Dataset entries
· · · · · · ·

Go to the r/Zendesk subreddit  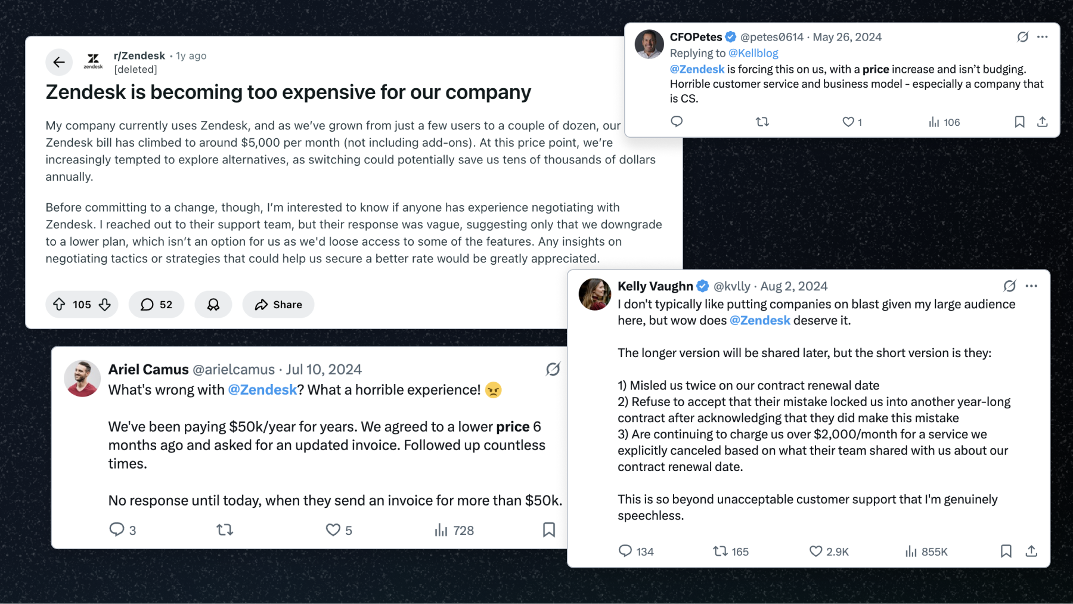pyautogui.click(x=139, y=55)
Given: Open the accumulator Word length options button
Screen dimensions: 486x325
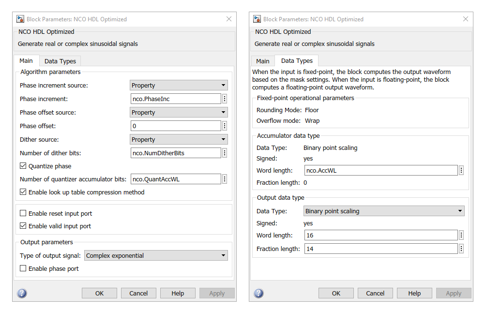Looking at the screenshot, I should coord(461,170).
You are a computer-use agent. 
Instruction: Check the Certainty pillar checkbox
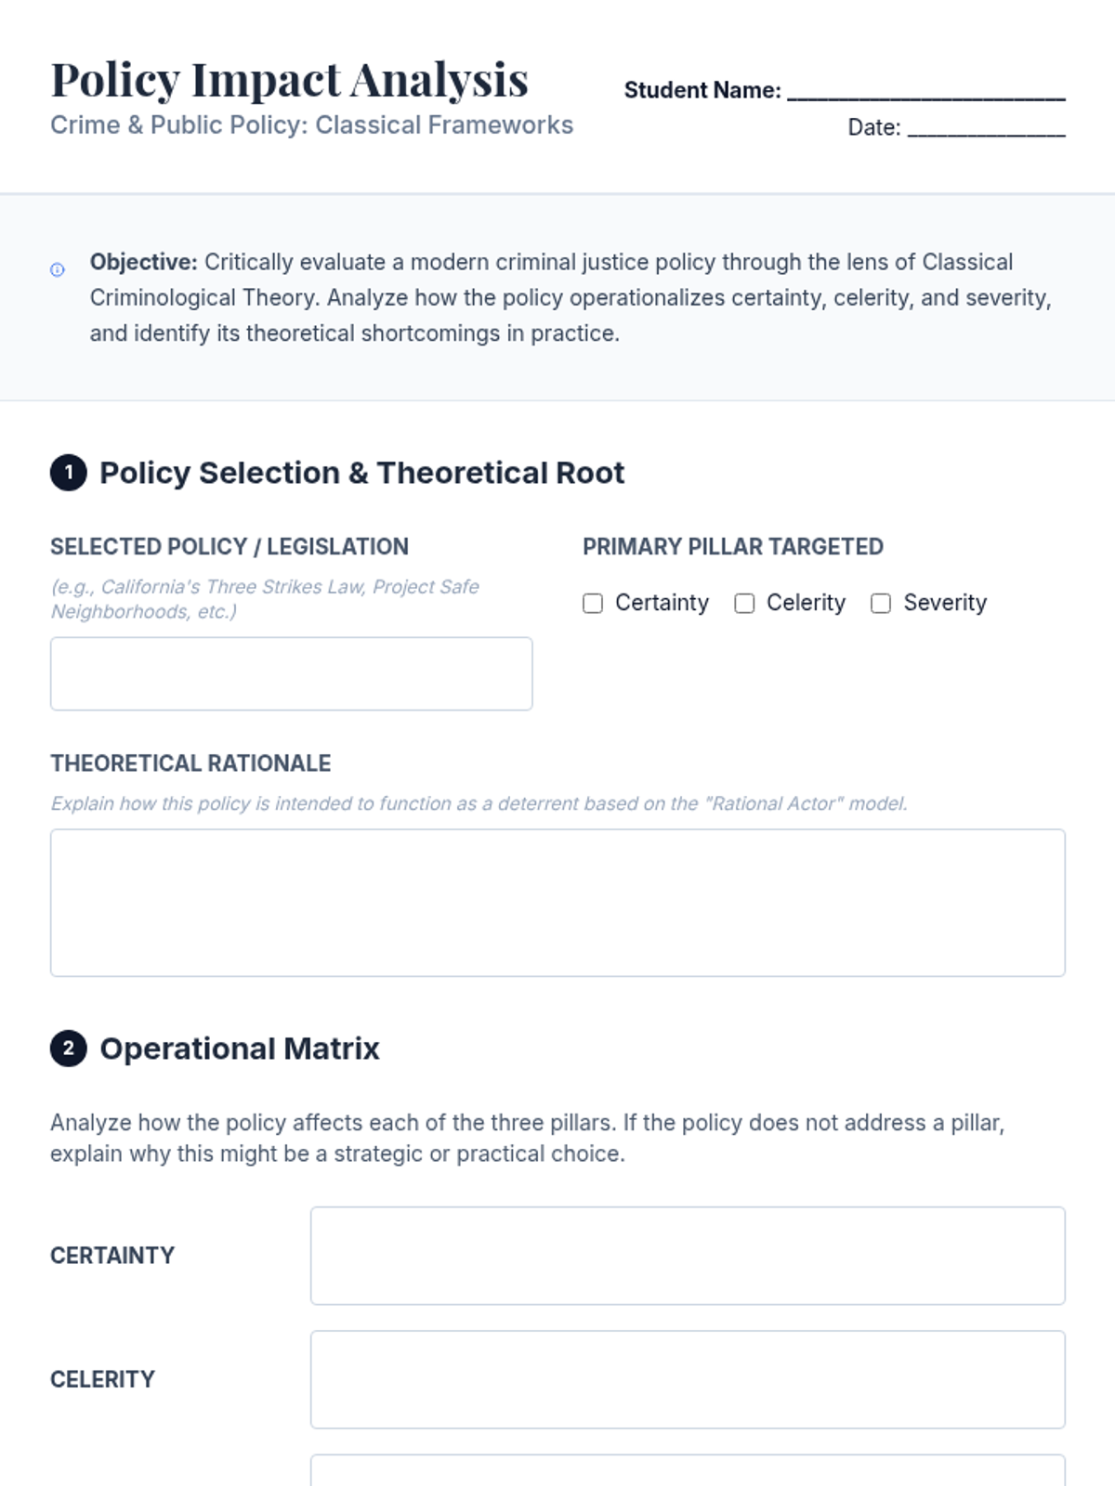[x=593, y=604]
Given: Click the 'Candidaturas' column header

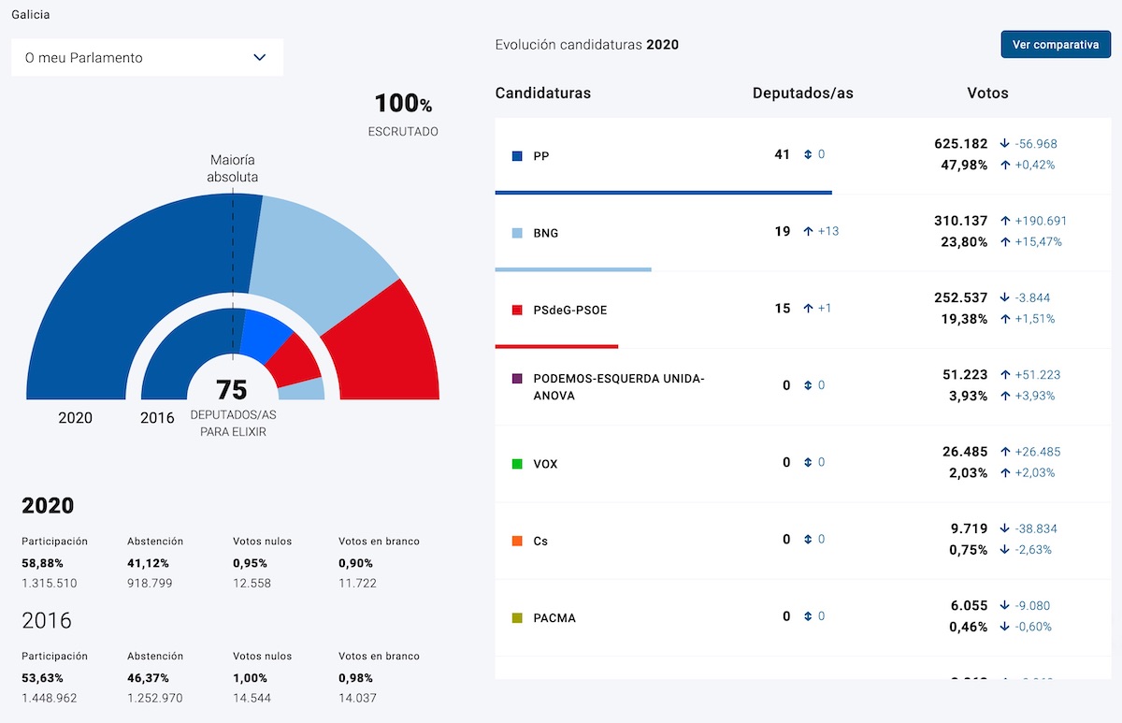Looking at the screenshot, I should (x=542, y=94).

· · · · · · ·

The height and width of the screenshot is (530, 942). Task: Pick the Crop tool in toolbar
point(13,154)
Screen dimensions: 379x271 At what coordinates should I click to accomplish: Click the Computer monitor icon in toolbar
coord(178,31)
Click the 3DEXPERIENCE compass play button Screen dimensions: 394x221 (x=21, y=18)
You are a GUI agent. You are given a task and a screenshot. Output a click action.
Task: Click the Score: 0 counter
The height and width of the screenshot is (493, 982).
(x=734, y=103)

· · · · · · ·

WHAT YOU NEED TO DO
Using the data above, say how many lines include "agent". No other reply is needed.

ANSWER TO THIS TASK
2